Lo capisco, la Croce non la si intende, la si accoglie, nel mistero pasquale nella sua totalita' '".

30/06/08

Le Impronte ai Bambini Rom - Un attacco durissimo da Famiglia Cristiana.


Certe volte ho l'impressione che i cattolici in questo paese esistano solo per 'turarsi il naso' e andare a votare - una volta per l'uno e una volta pe l'altro - evaporando in ogni altra occasione di vita pubblica.

'Essere cattolici', ma prima di tutto 'essere cristiani' dovrebbe significare
- io credo - non dimenticare che in ogni nostra manifestazione privata o pubblica siamo chiamati o saremmo chiamati a mettere in pratica gli insegnamenti di Gesù il Cristo, le sue Parole trasmesse nei Vangeli.

Così registro con una certa sorpresa ( e senza nessuna velleità di fare un discorso 'politico', di una parte contro l'altra), ma anche con contentezza - finalmente ! - una presa di posizione di una durezza formidabile da parte del maggior settimanale cattolico italiano sulla triste vicenda della proposta di legge di 'schedatura' mediante impronte dei bambini appartenenti alle comunità rom in Italia.
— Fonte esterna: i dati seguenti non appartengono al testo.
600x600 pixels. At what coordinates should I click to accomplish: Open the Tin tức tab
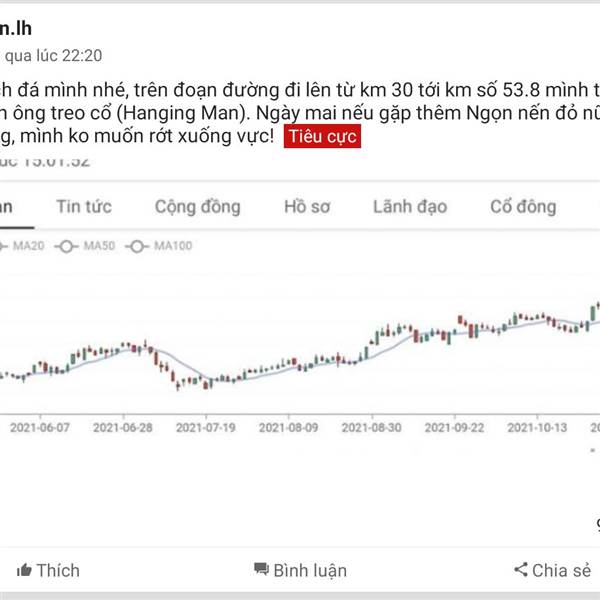84,207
Ecco quanto riferisce il sito http://www.corriere.it/ lanciando la notizia in apertura di home page:

ROMA - «Una proposta indecente». Famiglia Cristiana boccia duramente la proposta del ministro dell'Interno, Roberto Maroni, sulla raccolta delle impronte digitali dei bambini rom. «Alla prima prova d'esame - scrive Famiglia Cristiana nell'editoriale del nuovo numero - i ministri "cattolici" del Governo del Cavaliere escono bocciati, senza appello. Per loro la dignità dell'uomo vale zero. Nessuno che abbia alzato il dito a contrastare Maroni e l'indecente proposta razzista di prendere le impronte digitali ai bambini rom». «Avremmo dato credito al ministro - sottolinea il settimanale nell'editoriale di questa settimana - se, assieme alla schedatura, avesse detto come portare i bimbi rom a scuola, togliendoli dagli spazi condivisi coi topi. Che aiuti ha previsto? Nulla».
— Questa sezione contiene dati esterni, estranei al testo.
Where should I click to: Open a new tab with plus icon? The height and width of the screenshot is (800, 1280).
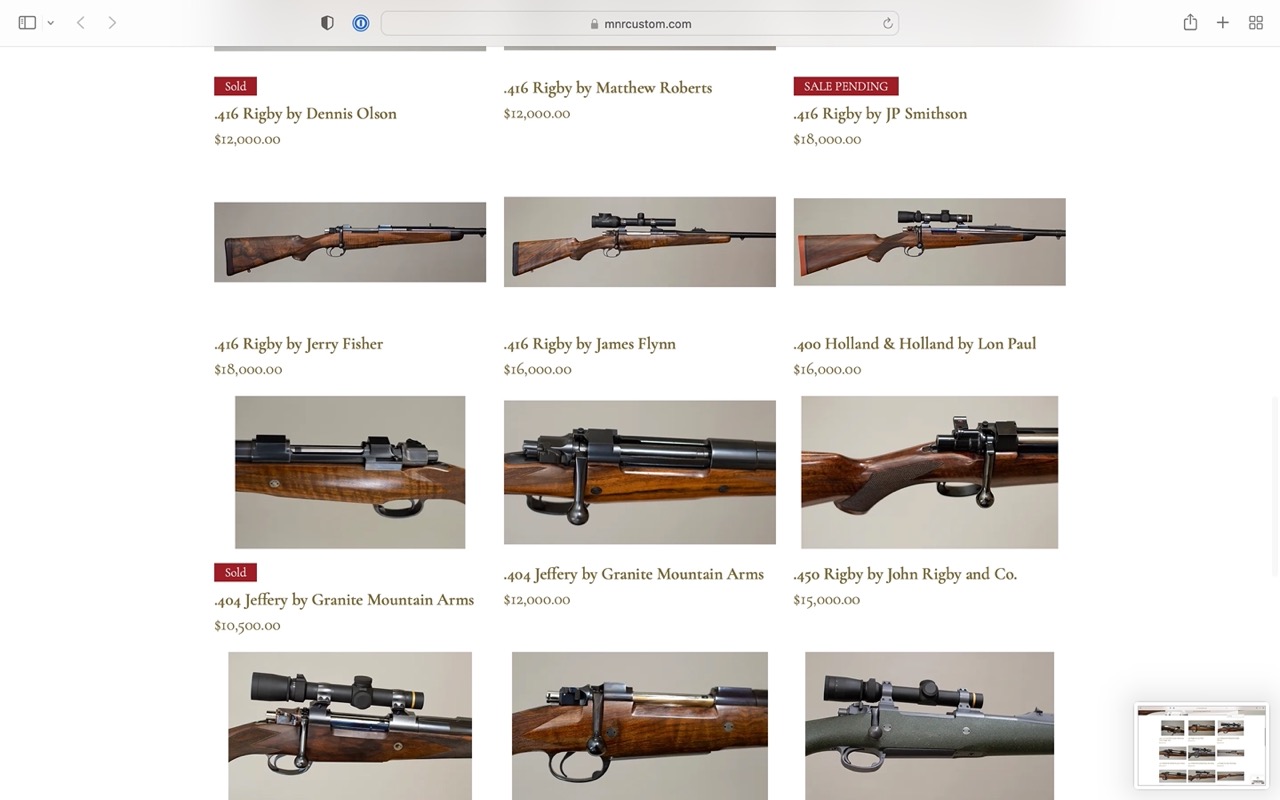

VOLTO FEROCE - «Non stupisce, invece - continua Famiglia Cristiana - il silenzio della nuova presidente della Commissione per l'infanzia, Alessandra Mussolini (non era più adatta Luisa Santolini, ex presidente del Forum delle famiglie?), perché le schedature etniche e religiose fanno parte del Dna familiare e, finalmente, tornano a essere patrimonio di Governo. Non sappiamo cosa ne pensi Berlusconi: permetterebbe che agenti di polizia prendessero le impronte dei suoi figli o dei suoi nipotini?». «Oggi, con le impronte digitali - prosegue - uno Stato di polizia mostra il volto più feroce a piccoli rom, che pur sono cittadini italiani. Perché non c'è la stessa ostinazione nel combattere la criminalità vera in vaste aree del Paese? La Convenzione Onu sui diritti dell'infanzia (firmata anche dall'Italia, che tutela i minori da qualsiasi discriminazione) non conta più niente. La schedatura di un bambino rom, che non ha commesso reato, viola la dignità umana. Così come la proposta di togliere la patria potestà ai genitori rom è una forzatura del diritto: nessun Tribunale dei minori la toglierà solo per la povertà e le difficili condizioni di vita». «Quanto alle impronte - aggiunge il settimanale - se vogliamo prenderle, cominciamo dai nostri figli; ancor meglio, dai parlamentari: i cittadini saprebbero chi lavora e chi marina, e anche chi fa il furbo, votando al posto di un altro».